Instructions to follow: Return every one of the records below word for word, leaving out the pictures.

Data section:
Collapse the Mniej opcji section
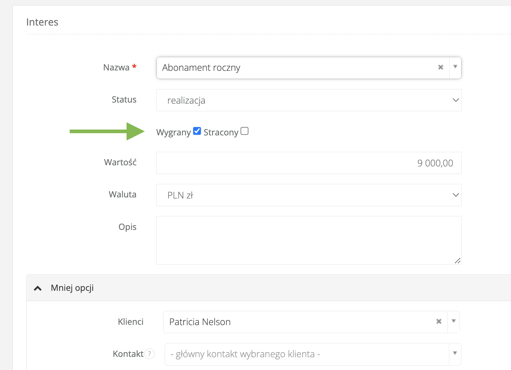coord(72,288)
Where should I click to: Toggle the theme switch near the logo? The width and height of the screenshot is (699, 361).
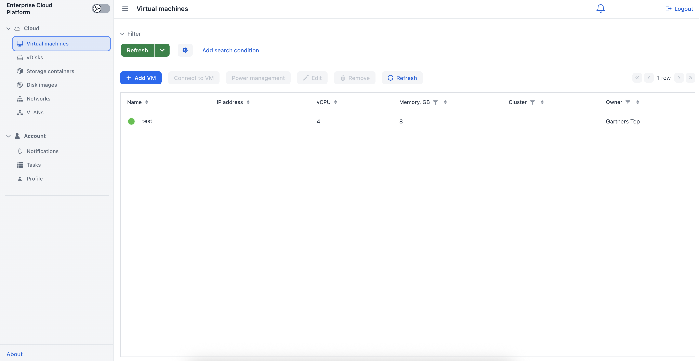click(x=101, y=8)
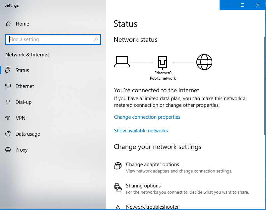Image resolution: width=266 pixels, height=210 pixels.
Task: Click the Change adapter options globe icon
Action: 118,166
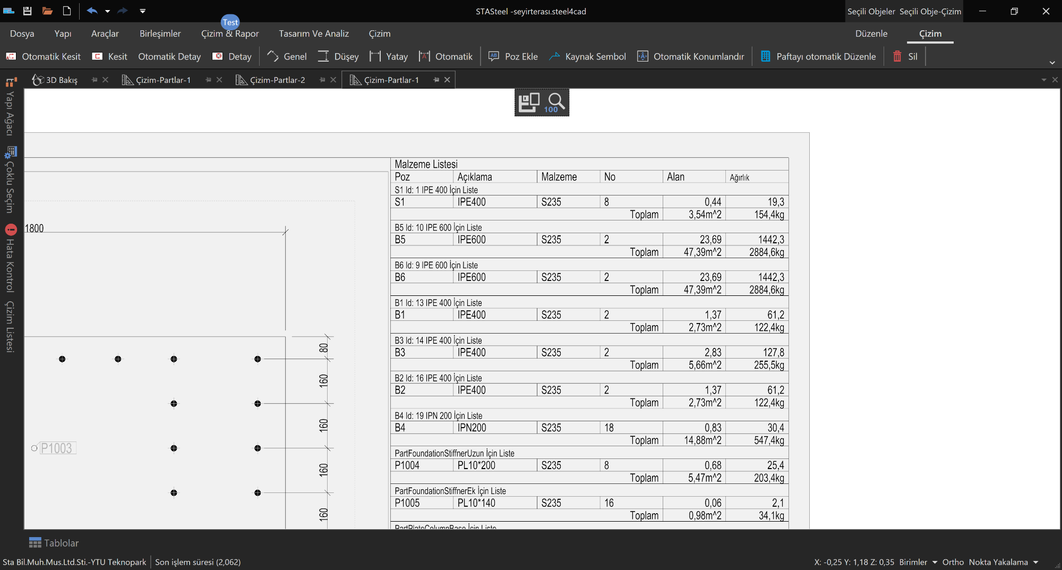Open the Nokta Yakalama dropdown arrow

tap(1035, 562)
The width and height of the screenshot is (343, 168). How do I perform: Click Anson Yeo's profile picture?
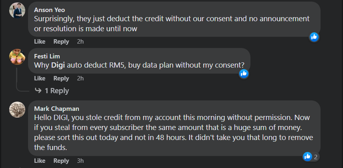coord(17,10)
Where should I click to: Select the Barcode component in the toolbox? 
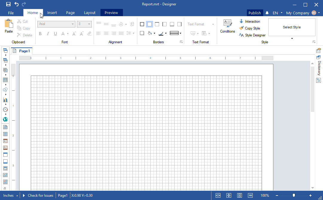click(x=5, y=80)
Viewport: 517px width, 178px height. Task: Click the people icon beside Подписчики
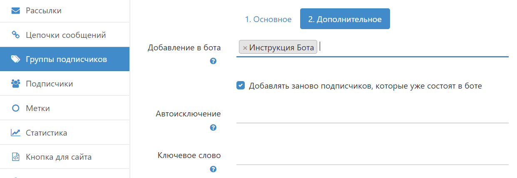[x=15, y=84]
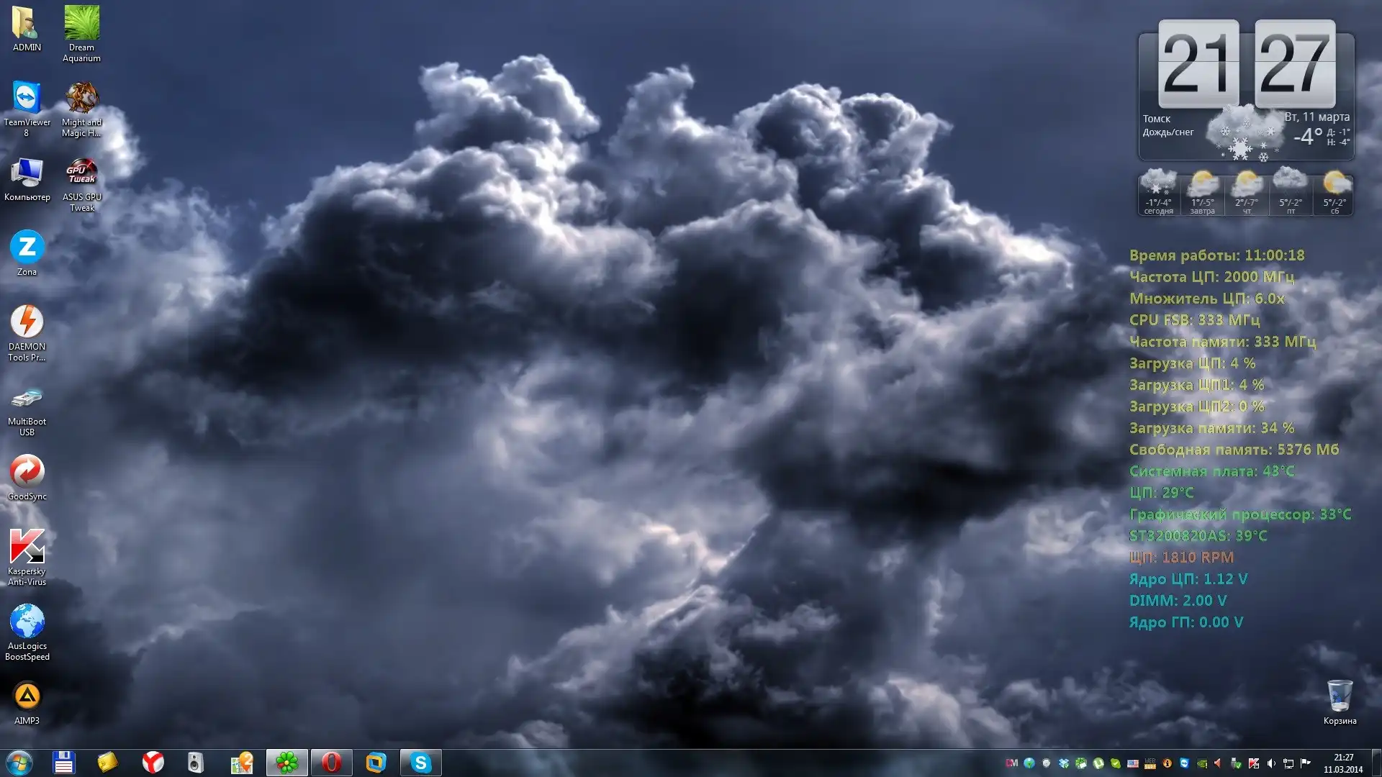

Answer to the problem:
Collapse the Mniej opcji section
coord(72,288)
Where should I click to: Toggle the theme switch near the logo? The width and height of the screenshot is (699, 361).
click(x=101, y=8)
Image resolution: width=266 pixels, height=210 pixels.
Task: Click the Change adapter options globe icon
Action: 118,166
Open the Nokta Yakalama dropdown arrow

tap(1035, 562)
The width and height of the screenshot is (343, 168). How do I perform: Click Anson Yeo's profile picture?
coord(17,10)
Where should I click to: Select the Barcode component in the toolbox? 
click(x=5, y=80)
Viewport: 517px width, 178px height. Task: Click the people icon beside Подписчики
[x=15, y=84]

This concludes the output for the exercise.